The prices on Amazon are inexpensive, sales abound. These are the prices of commoners. Someone with my line of credit (over $500) should be paying top dollar for their items. Shopping online is proving to be the general store of the common man, and I am no longer the 99%. I will take to the streets of Beverly Hills and Rodeo Drive to find the items that suit a gentleman like me. These items include:
· A gold watch
· 16 Pairs Of Socks, Each With Different Animal Designs That I Can Change Depending On My Mood.
· The Coffee That I Was Searching For Earlier
· A Diamond Tattoo (this is a tattoo made out of diamonds and not a tattoo in the shape of a diamond).
· Expensive Sheets
· More Expensive Sheets
· A Mean Bird
“Do you take plastic?” I imagine saying to the stuffy cashier as I waggle my credit card under their snooty nose. “Ten cents extra for a bag? Go ahead, tack it on.” They might even be so astonished with my bravado that they’ll forget to add the cost of the bag. What a relief. That ten cents extra really gets on my nerves.

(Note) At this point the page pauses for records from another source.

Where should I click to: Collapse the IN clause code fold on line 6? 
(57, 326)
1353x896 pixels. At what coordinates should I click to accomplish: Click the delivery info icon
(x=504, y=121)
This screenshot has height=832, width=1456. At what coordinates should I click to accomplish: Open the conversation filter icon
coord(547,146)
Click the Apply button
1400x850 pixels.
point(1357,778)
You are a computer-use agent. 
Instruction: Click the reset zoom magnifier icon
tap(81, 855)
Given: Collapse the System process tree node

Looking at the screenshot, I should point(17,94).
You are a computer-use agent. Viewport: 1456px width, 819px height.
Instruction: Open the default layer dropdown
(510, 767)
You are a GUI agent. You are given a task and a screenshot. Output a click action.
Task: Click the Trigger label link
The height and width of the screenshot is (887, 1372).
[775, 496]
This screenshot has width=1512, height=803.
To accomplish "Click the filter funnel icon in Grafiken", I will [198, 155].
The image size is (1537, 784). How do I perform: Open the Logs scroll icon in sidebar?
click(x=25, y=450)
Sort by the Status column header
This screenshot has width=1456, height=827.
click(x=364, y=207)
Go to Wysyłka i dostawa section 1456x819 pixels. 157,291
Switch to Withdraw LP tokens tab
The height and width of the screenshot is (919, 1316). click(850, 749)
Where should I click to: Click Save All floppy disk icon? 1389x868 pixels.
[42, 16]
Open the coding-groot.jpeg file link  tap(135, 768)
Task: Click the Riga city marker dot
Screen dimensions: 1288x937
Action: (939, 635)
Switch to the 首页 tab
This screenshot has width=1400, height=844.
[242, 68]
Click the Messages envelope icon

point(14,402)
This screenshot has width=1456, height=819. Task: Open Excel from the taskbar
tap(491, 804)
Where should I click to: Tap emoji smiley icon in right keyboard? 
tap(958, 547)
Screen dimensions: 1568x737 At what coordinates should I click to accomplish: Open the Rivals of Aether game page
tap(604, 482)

When all is said and done, I’ll return home with my things and stash them in a pile under my closet floor, where I’ll trot them out on weekends to bask in their capitalistic glory. I can already feel the cold hard wood sticking to my back as I pour silk animal print socks, and loose coffee beans across my body. The crunch of the free plastic bag echoes through my ears and it sounds sweeter than a siren’s song. I am now the man I always wanted to be, and it’s all thanks to one little plastic card.